I grew up watching this, probably getting hooked on Series 2, but of course Series 3 is the daddy. I watched it so religiously with my Dad that the nostalgia factor of sticking an episode on is off the scale. I love it and remember memorising Blackadder's putdown monologues so that I could repeat them at school. And then get beaten up.

Series 1 was obviously a little bit weaker, as they were still finding their feet, but series 2-4 were just excellent. The casting was inspired, and the writing was delicious.

Some people argue that Blackadder Goes Forth was not as good as our memories would have us believe, but I dispute that strongly, having revisited it recently. It still blows my mind that the same man who played the witheringly sarcastic Edmund Blackadder is the same dude that played Mr Bean.

5. Ghostbusters

'Ray, when somebody asks you if you're a God, you say yes!' - this is the first time that I can remember hearing a single line in a film that made me collapse in hysterics. This film is absolutely perfect.

Your first instinct when watching this film, is to fall in love with Peter (Bill Murray) but actually every cast member in this film nails it. I love the proton packs, the use of the old fire station, the uniforms, the car and its siren, the struggle with authority, but mostly how laugh-out-loud funny it is.

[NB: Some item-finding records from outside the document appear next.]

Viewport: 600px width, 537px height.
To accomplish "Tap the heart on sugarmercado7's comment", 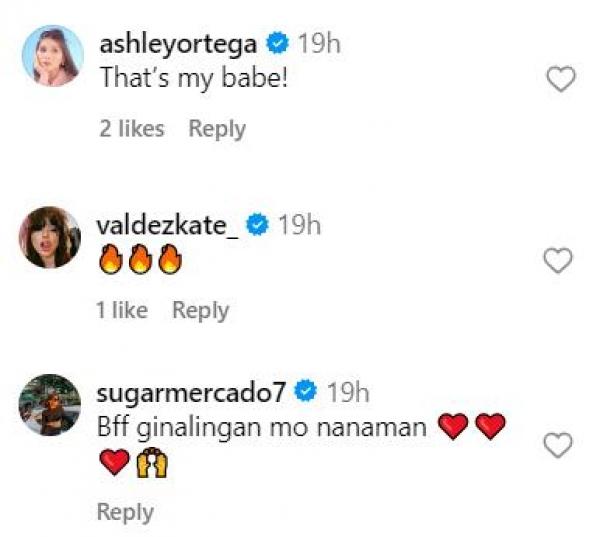I will coord(557,444).
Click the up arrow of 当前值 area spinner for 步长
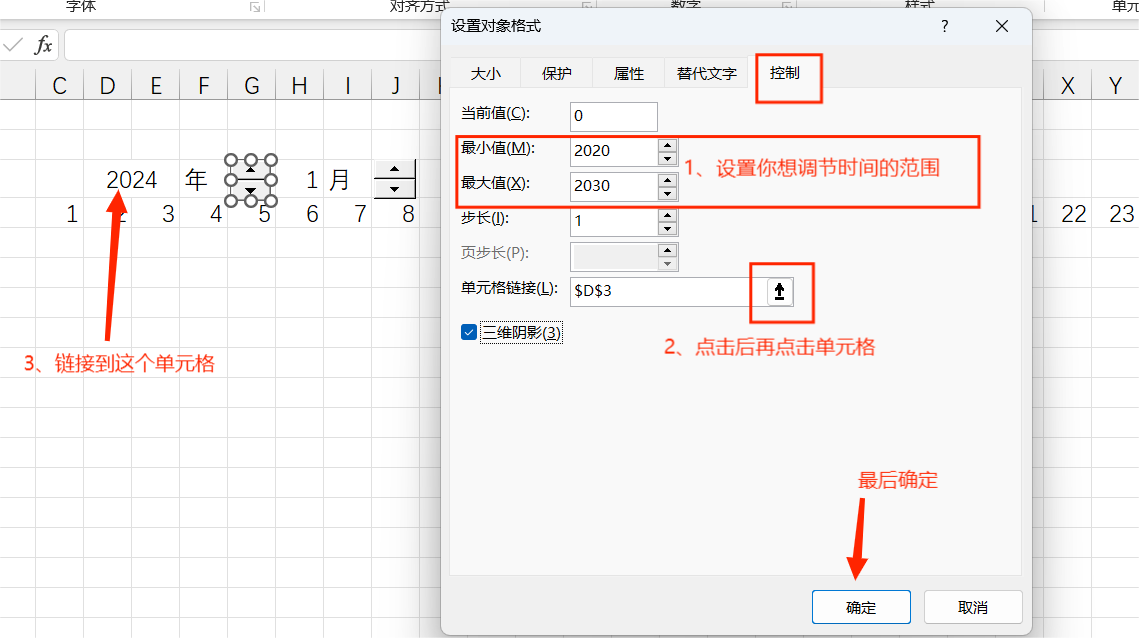The image size is (1139, 638). (668, 216)
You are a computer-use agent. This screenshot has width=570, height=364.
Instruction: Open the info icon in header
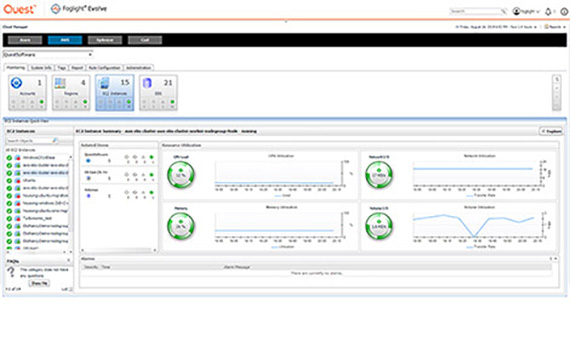tap(564, 12)
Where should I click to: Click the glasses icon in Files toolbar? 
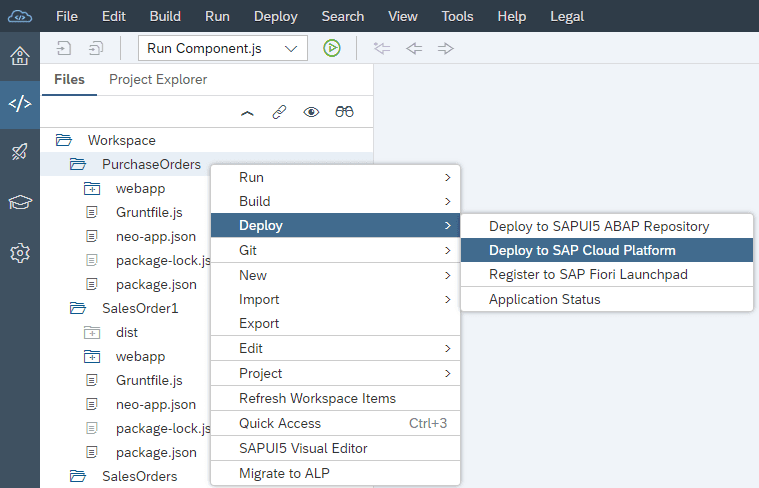pyautogui.click(x=344, y=112)
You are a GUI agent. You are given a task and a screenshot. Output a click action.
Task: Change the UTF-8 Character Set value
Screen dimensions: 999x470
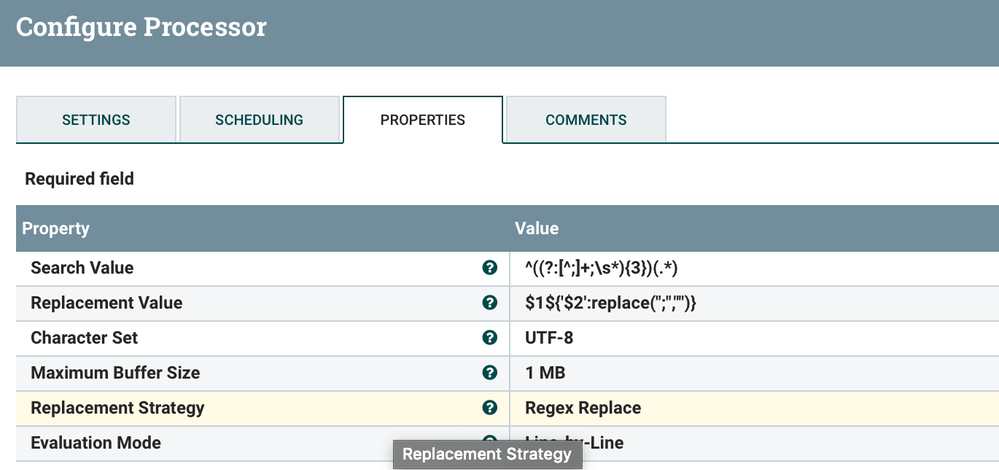[x=549, y=338]
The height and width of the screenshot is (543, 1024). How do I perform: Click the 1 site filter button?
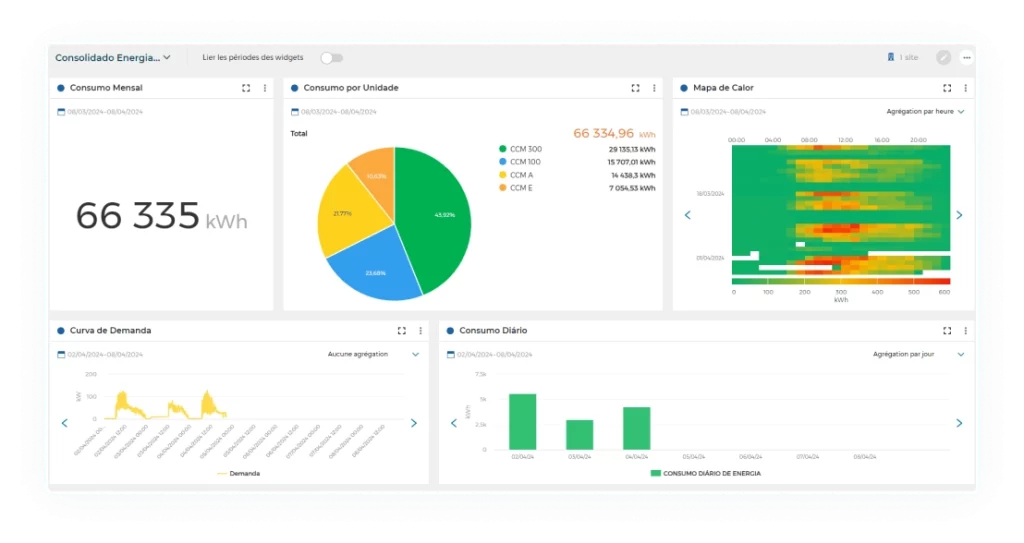coord(902,57)
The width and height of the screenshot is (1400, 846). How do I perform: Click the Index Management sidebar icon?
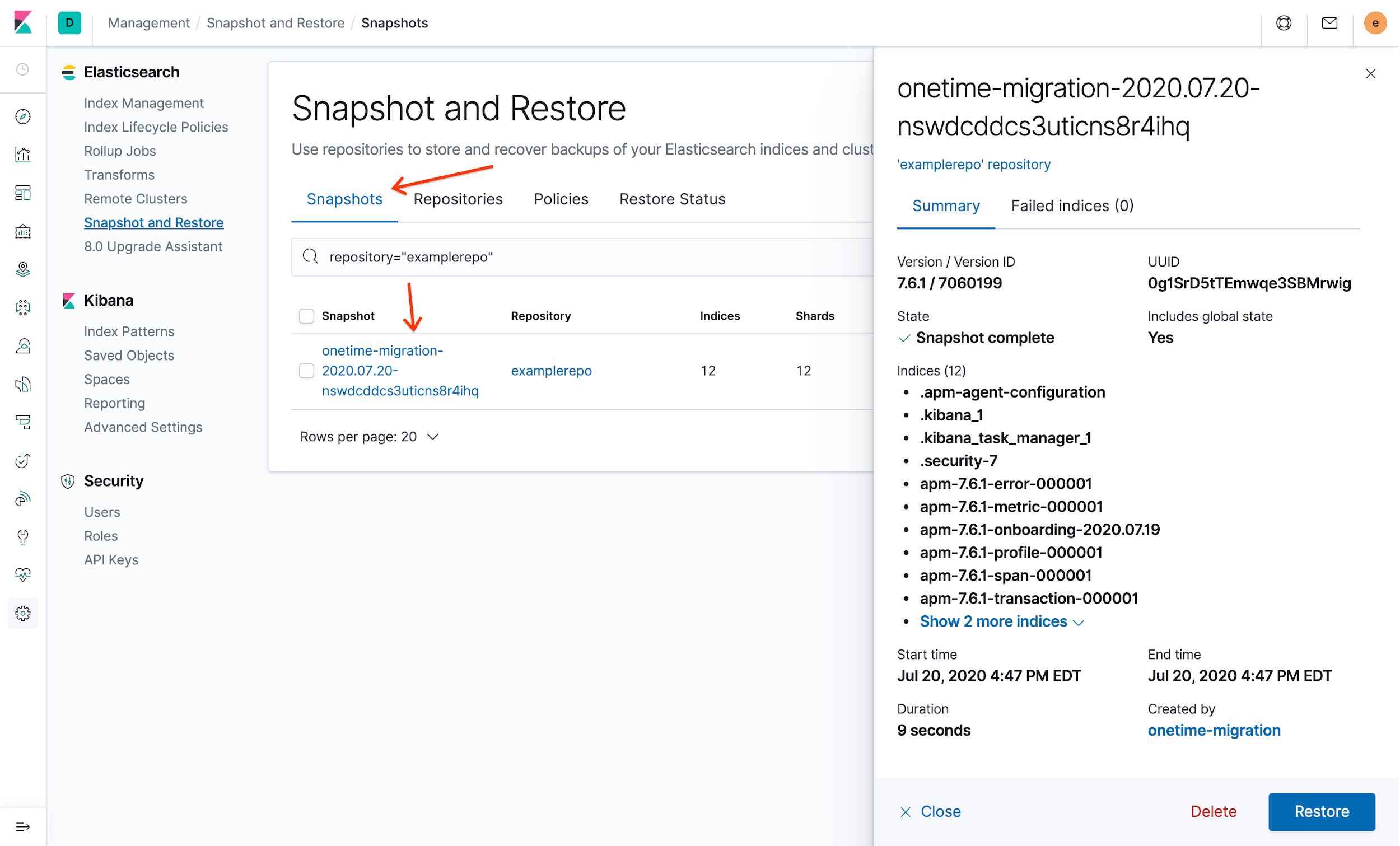[x=144, y=103]
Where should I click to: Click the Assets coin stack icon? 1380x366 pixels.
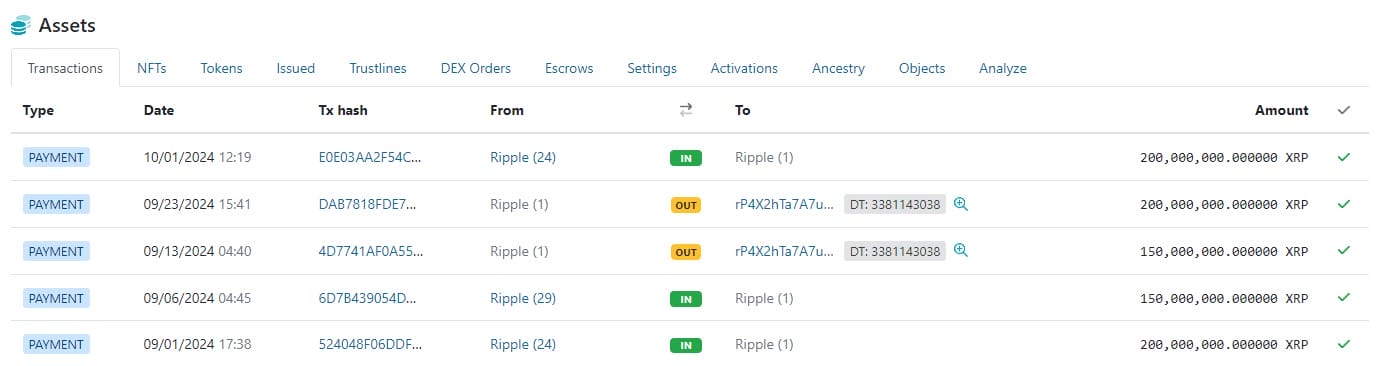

While it had flaws, the second one was also very good. I heard that they are doing another one. I hope not, because I don't want this tarnished by a 'Ghostbusters and the Kingdom of The Crystal Skull' type affair.

6. South Park

Bloody hell this is brilliant. This show suffers from watching short clips, because it gives the impression of just being a puerile, toilet humour fest. While there are elements of that, it is actually incredibly intelligent, and Cartman is pretty close to perfection as a comic character. There are troughs and peaks in the episodes, but overall I think it is head and shoulders above most comedy on television at the moment.

While I like Family Guy a lot, I think this is much funnier, if not as immediately accessible.

Romesh Ranganathan is a regular on the new series of Stand Up For The Week, which starts at 11.05pm on Channel 4 tomorrow. He is also performing his show Rom Com – which was nominated for best newcomer at this year's Edinburgh Comedy Awards – at the Soho Theatre, London, at 9.30pm tonight, tomorrow and Saturday.